28 Alzo werden de Midianieten te ondergebracht voor het aangezicht der kinderen Israels, en hieven hun hoofd niet meer op. En het land was stil veertig jaren, in de dagen van Gideon.
Et Madian fut réduit à rien devant les fils d'Israël; il ne continua plus de relever la tête, et la terre fut en repos quarante années durant les jours de Gédéon.
29 En Jerubbaal, de zoon van Joas, ging henen en woonde in zijn huis.
Jérobaal, fils de Joas, s'en retourna, et demeura dans sa maison.
30 Gideon nu had zeventig zonen, die uit zijn heupe voortgekomen waren; want hij had vele vrouwen.
Il avait soixante-dix fils, nés de lui, parce qu'il avait beaucoup de femmes.
31 En zijn bijwijf, hetwelk te Sichem was, baarde hem ook een zoon; en hij noemde zijn naam Abimelech.
Il avait aussi une concubine à Sichem, et celle-là, pareillement, lui donna un fils, qu'elle nomma Abimélech.
32 En Gideon, de zoon van Joas, stierf in goeden ouderdom; en hij werd begraven in het graf van zijn vader Joas, te Ofra, des Abi-ezriets.
Gédéon, fils de Joas, mourut en sa ville, et il fut enseveli dans le sépulcre de Joas, son père, en Ephratha d'Abi-Esdri.
33 En het geschiedde, als Gideon gestorven was, dat de kinderen Israels zich omkeerden, en de Baals nahoereerden; en zij stelden zich Baal-Berith tot een God.
Gédéon mort, les fils d'Israël se pervertirent; ils se prostituèrent aux Baal, et ils firent alliance avec Baal afin qu'il fut leur dieu.
34 En de kinderen Israels dachten niet aan den HEERE, hun God, Die hen gered had van de hand van al hun vijanden van rondom.

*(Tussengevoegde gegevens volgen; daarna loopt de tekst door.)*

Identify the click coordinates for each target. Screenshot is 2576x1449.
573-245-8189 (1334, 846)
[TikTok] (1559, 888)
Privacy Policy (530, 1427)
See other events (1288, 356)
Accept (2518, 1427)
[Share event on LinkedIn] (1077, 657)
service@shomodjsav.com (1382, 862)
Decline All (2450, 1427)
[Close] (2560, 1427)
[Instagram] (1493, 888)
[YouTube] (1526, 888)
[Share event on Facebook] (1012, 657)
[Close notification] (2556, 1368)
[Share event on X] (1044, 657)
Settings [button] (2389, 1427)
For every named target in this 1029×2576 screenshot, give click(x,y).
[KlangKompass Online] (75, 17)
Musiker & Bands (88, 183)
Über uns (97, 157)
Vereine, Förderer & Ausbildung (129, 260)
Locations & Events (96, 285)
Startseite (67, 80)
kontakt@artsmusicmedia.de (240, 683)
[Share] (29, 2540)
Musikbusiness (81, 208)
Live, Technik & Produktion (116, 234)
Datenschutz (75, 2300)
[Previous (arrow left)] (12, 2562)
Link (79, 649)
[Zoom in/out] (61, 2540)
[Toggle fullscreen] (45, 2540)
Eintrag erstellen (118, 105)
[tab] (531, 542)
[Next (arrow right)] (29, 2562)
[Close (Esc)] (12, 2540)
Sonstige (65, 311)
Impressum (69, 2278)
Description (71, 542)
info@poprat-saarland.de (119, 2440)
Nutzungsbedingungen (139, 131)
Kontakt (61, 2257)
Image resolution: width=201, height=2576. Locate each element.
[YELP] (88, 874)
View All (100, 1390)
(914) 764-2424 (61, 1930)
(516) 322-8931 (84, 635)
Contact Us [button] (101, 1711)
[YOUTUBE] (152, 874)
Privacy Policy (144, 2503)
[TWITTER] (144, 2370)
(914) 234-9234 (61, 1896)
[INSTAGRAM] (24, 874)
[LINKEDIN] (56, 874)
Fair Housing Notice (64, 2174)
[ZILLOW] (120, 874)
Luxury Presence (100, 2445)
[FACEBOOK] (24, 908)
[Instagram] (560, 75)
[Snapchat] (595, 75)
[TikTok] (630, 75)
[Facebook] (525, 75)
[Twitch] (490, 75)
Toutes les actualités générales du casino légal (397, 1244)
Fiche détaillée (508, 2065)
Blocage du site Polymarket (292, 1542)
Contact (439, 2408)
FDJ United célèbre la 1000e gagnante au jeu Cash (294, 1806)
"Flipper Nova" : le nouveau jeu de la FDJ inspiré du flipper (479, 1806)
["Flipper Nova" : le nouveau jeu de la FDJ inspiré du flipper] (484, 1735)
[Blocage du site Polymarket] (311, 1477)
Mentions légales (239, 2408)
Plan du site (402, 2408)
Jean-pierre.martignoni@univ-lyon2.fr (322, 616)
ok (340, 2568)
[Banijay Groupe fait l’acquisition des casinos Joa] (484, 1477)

Et les fils d'Israël ne se souvinrent plus du Seigneur, du Dieu qui les avait délivrés des mains de tous ceux d'alentour qui les opprimaient.
35 En zij deden geen weldadigheid bij het huis van Jerubbaal, dat is Gideon, naar al het goede, dat hij bij Israel gedaan had.
Et ils furent sans égard pour la maison de Jérobaal (le même que Gédéon), et ils oublièrent le bien que celui-ci avait fait à Israël.